Cognitive science suffers from a lot of assumptions which may have been indirectly influenced by computer science (afterall, you're a researcher coming in at a time when you have these powerful machines that could crunch data. Well surely then you'll need to model the brain in a binary and computer-readable format).

btilly · on Sept 2, 2023

Nobody knows, but this model works well enough to, for instance, treat PTSD. Read through https://www.ptsd.va.gov/understand_tx/emdr.asp to verify that.

chaxor · on Sept 3, 2023

For someone correctly claiming we don't know how the brain works, you seem to have a remarkable trust in the brain-gut axis pop sci articles. It's always good to remember that much of the 'established' data in neuroscience (such as the A beta hypothesis) are very well within the possibility of being based on a decent amount of fraud, as has been shown recently.

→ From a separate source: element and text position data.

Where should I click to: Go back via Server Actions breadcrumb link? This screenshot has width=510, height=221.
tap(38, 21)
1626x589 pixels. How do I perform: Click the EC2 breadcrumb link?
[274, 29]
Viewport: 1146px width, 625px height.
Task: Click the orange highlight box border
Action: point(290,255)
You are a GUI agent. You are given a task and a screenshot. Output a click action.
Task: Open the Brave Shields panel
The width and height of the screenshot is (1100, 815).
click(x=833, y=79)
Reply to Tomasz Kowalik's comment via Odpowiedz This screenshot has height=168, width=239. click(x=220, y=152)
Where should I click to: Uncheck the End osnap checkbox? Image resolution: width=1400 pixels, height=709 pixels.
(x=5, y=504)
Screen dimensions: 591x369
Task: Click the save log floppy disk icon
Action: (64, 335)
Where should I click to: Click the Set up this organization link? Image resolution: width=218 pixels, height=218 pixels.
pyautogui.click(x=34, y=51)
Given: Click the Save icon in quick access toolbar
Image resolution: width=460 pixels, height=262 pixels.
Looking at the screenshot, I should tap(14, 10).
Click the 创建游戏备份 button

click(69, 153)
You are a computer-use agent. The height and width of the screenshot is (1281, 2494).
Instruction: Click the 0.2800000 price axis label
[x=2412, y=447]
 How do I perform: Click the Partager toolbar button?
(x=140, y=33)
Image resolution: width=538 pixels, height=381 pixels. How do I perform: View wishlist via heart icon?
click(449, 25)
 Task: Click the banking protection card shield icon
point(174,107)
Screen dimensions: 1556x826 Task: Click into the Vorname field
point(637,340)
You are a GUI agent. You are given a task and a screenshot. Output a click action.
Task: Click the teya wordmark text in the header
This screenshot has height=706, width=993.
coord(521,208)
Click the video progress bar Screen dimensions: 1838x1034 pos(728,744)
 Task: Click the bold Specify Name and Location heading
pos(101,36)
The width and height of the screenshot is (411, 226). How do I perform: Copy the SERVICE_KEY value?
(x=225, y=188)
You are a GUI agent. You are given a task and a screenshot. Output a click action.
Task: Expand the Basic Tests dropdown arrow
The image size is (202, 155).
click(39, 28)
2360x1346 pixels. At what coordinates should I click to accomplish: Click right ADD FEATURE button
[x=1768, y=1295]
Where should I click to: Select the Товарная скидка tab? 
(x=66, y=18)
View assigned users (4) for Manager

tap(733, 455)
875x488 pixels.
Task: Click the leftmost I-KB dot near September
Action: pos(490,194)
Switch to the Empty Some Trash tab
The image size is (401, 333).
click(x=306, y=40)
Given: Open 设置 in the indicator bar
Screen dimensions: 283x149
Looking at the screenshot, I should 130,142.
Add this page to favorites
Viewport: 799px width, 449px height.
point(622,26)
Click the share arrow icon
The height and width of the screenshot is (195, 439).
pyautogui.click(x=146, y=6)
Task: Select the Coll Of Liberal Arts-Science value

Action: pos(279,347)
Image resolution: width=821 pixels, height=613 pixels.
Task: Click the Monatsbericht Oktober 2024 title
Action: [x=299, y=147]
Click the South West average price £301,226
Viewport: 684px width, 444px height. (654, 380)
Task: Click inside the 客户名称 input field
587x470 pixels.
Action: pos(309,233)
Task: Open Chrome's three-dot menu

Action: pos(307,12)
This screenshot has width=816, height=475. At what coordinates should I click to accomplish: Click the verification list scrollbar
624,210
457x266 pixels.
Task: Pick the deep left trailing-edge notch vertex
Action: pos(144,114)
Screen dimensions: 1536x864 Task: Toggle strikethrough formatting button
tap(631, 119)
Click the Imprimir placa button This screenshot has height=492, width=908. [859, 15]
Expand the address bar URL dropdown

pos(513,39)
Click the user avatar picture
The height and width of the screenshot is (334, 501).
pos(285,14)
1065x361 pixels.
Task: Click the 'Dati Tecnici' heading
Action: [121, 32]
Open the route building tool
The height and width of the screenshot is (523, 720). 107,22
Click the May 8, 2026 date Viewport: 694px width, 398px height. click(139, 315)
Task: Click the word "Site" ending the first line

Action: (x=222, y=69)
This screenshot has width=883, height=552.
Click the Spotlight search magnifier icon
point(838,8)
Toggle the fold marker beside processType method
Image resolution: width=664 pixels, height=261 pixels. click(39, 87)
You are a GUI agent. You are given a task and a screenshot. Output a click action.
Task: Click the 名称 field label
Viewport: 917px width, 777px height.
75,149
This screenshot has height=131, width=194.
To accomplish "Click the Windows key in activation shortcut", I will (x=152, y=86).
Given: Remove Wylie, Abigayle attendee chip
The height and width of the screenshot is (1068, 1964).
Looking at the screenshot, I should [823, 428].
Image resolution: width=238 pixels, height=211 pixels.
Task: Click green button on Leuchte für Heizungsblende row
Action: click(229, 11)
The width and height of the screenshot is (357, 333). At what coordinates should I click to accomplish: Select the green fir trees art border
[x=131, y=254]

Not to say all brain-gut axis data is irrelevant, but, as with almost all of biology, the effect sizes of observables anyone typically cares about are pretty small.

However, the visual system in rodents is probably the best data source we have that maps to any formal theory right now, along with temporal difference learning and RL in neuroscience.

doctor_eval · on Sept 2, 2023

This is why the Turing Test tried to abstract away everything other than the text of a conversation. Because ultimately the mechanism is going to be inscrutable, and it’s the output that counts.

gaganyaan · on Sept 3, 2023

> this isn't far off from how the human brain is believed to work

> No one knows how the brain works

You sound very hostile, but I think OP agrees with you.

And I'm not sure why you're trying to dunk on them here. Perhaps at a high level the approach is very similar, even if the mechanics are very different. Would you scoff at someone saying "the robot moved its arm" and say "Ha! Robots don't have muscles, and humans don't have batteries! It's totally different!"?

fnordpiglet · on Sept 2, 2023

I would note that almost everything in computing we use today is super hacky stuff sufficiently abstracted and error handled such that it seems like it’s not at all a hack.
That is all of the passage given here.